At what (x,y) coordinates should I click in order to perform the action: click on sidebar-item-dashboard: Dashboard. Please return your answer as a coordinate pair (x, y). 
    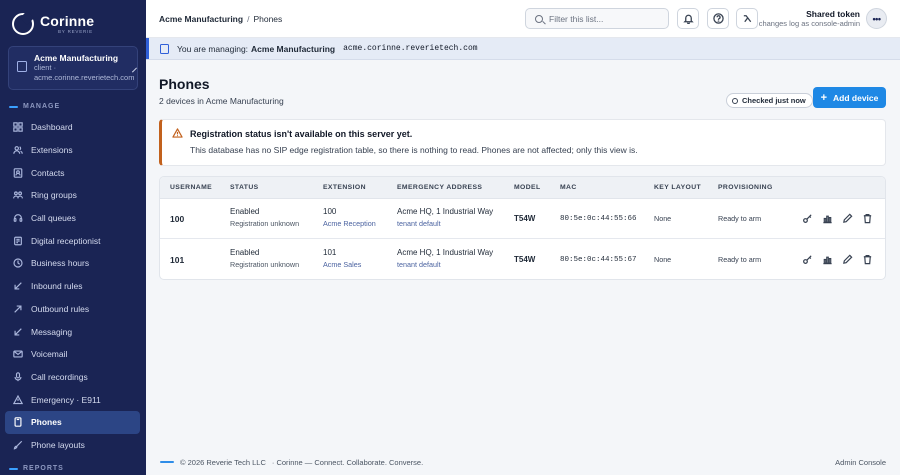
    Looking at the image, I should click on (72, 128).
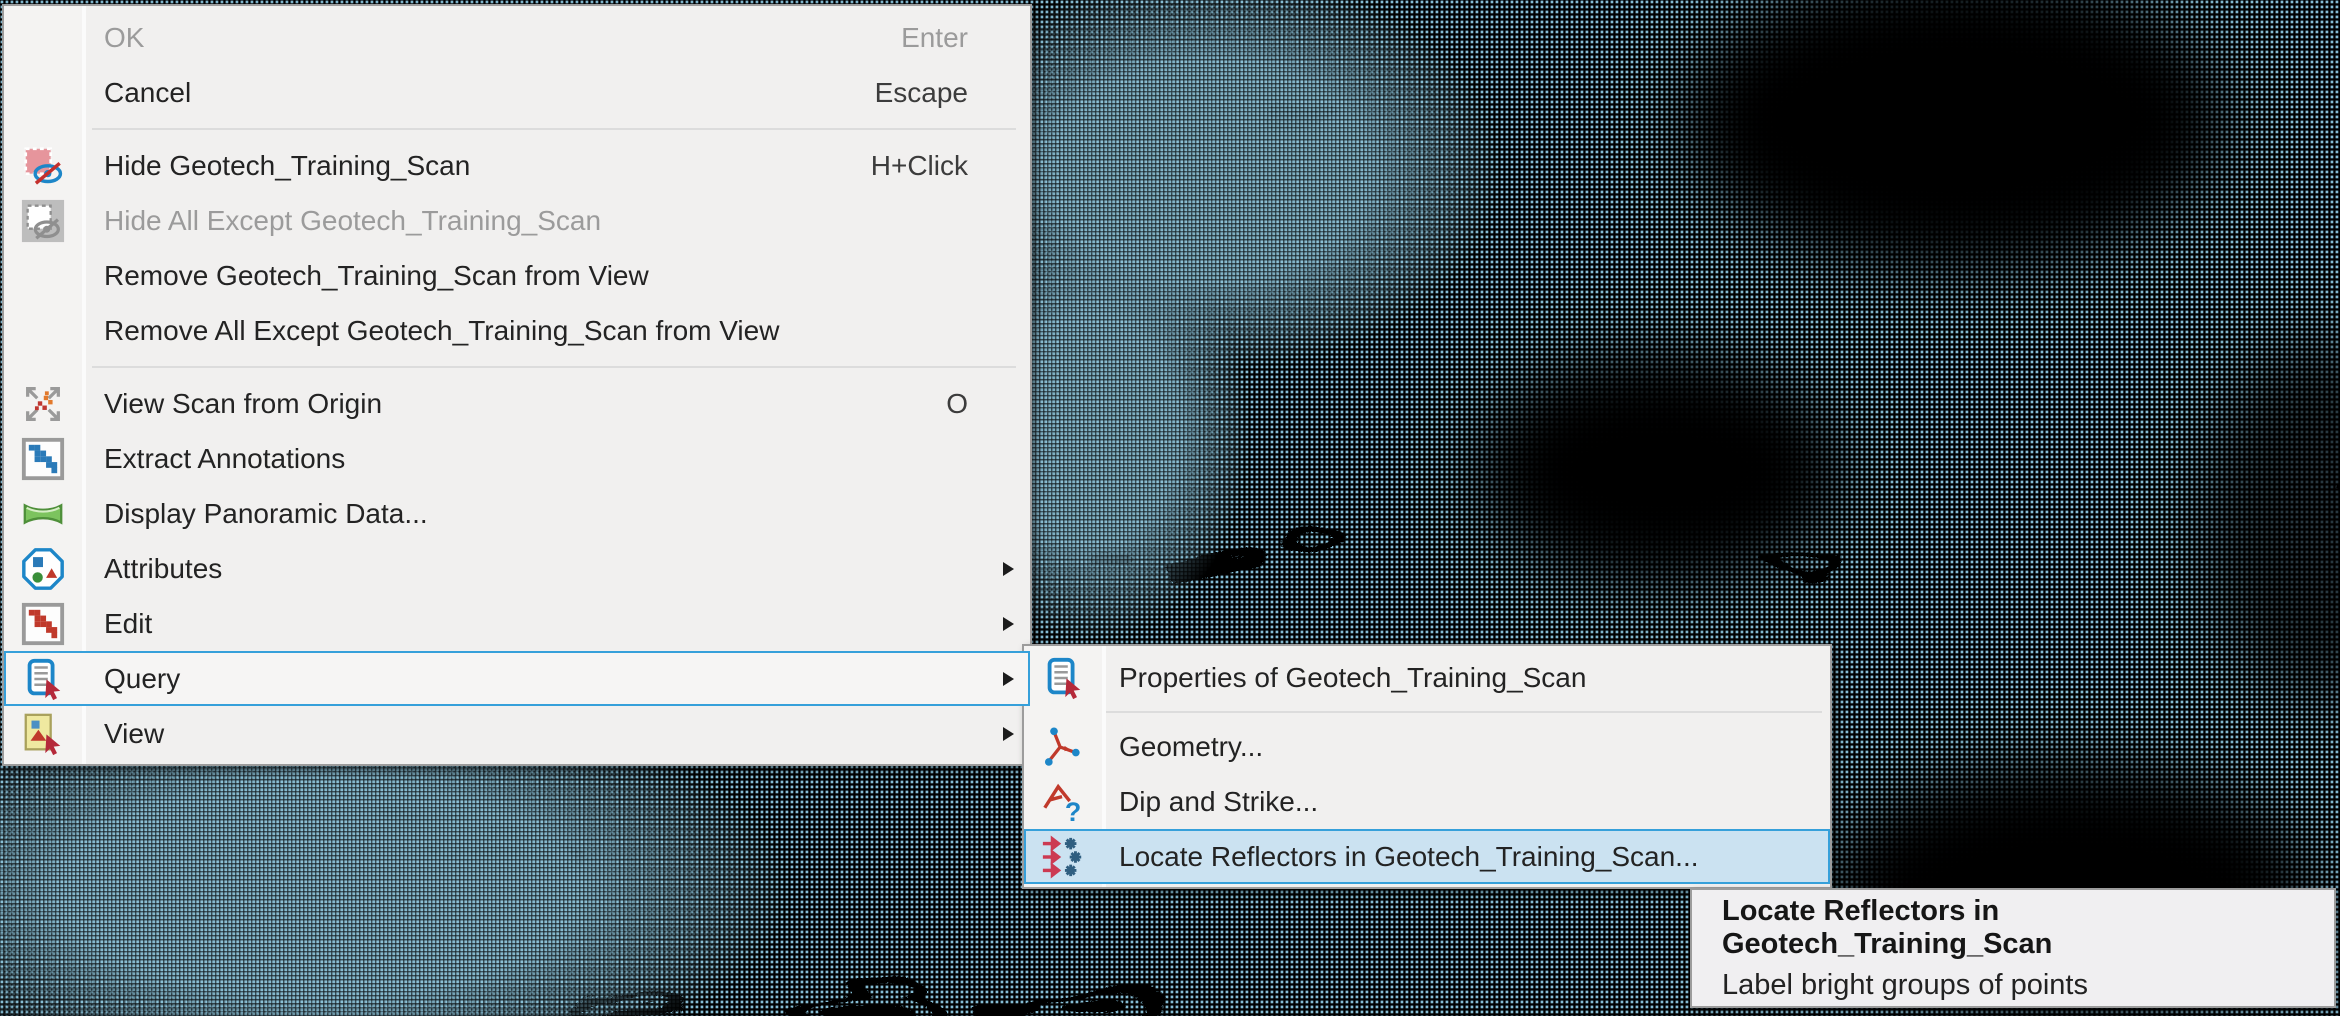  What do you see at coordinates (517, 678) in the screenshot?
I see `menu-item-query: Query` at bounding box center [517, 678].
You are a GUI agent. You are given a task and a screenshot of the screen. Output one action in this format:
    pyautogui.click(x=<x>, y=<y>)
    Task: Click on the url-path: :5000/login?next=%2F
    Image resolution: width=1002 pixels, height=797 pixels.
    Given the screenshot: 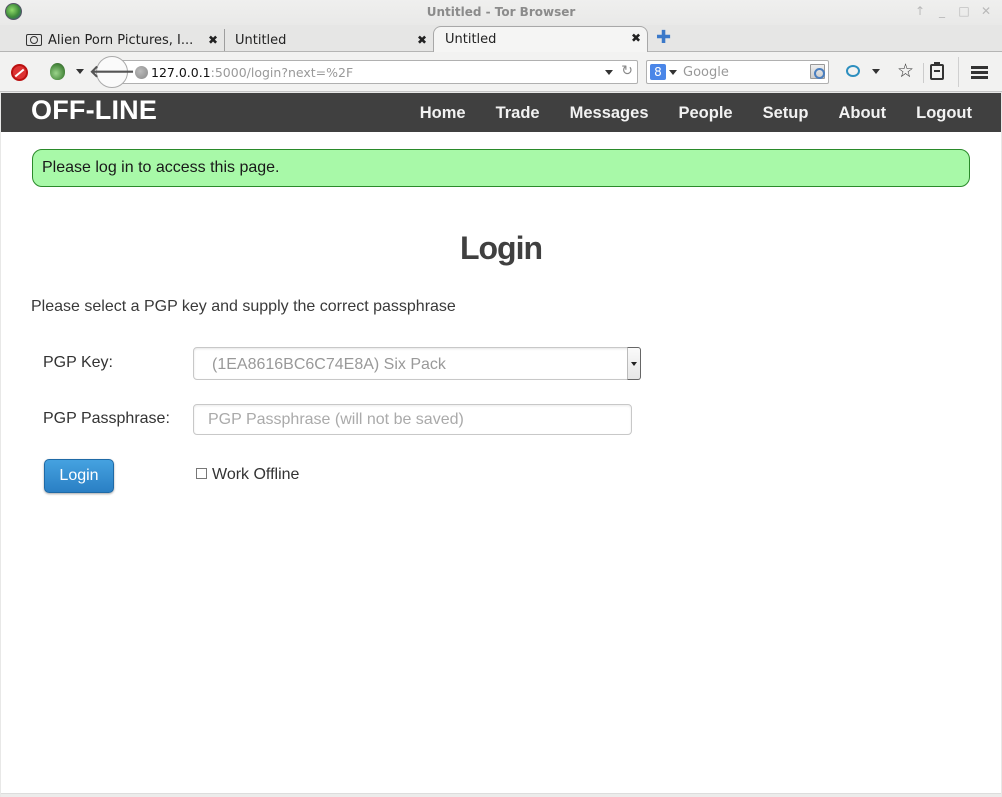 What is the action you would take?
    pyautogui.click(x=282, y=72)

**Instruction**: Convert the listing, from its first line through the line containing "center [517, 678].", into a JSON list of strings with one string per line, skipping blank lines and leaving the pictures out.

**Output of the exercise**:
[
  "At what (x,y) coordinates should I click in order to perform the action: click on sidebar-item-dashboard: Dashboard. Please return your answer as a coordinate pair (x, y). ",
  "    Looking at the image, I should click on (72, 128).",
  "  What do you see at coordinates (517, 678) in the screenshot?",
  "I see `menu-item-query: Query` at bounding box center [517, 678]."
]